## Excerpted passage
--- START ---

My AI Toolkit, Honestly

My AI Toolkit

There's no shortage of articles telling you which AI tool is best. Most of them are wrong — not because the information is inaccurate, but because "best" doesn't mean anything without context. Best for what? Best for whom? Best at which point in the process?

Here's what I actually use, and why.

Claude is my model of choice. Full stop.

I've used them all — Claude, GPT, Gemini, Grok. They each have their moments. But if I had to keep just one, it's Claude, and it's not particularly close.

What I've noticed over time is that Claude models think more carefully before responding. There's a quality to the reasoning that feels more considered, less eager-to-please. For complex problems — especially anything involving code, architecture, or nuanced analysis — that matters a lot.

Within the Claude family, each model has a distinct personality and purpose that I've come to rely on pretty deliberately:

Opus is where I go for large-context, big-picture thinking. Complex problems that need to hold a lot of information at once. It's slower and more expensive, but when you need that depth, nothing else compares.

Sonnet is my everyday workhorse — the best all-around model I've used from any provider. Exceptional at coding, sharp on analysis, fast enough to feel fluid. This is the one I reach for most.

Haiku handles general communication, quick tasks, and anything where speed matters more than depth. Surprisingly capable for its weight class.

The case for using multiple models.

Here's something I've found genuinely useful that I don't hear talked about enough: using different models as second and third opinions.

--- END ---

## To do
Recast the paragraph of the AI toolkit post that begins "Opus is where I go" as a short bulleted list, keeping its main facts. The data is separate material with no connection to the AI toolkit post.

## Data section

--- START ---

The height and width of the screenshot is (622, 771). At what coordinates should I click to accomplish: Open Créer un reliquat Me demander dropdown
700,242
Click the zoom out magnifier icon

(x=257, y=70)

--- END ---

## Expected answer
- Opus is used for large-context, big-picture thinking.
- It suits complex problems that need a lot of information held at once.
- It is slower and more expensive.
- When that depth is needed, nothing else compares.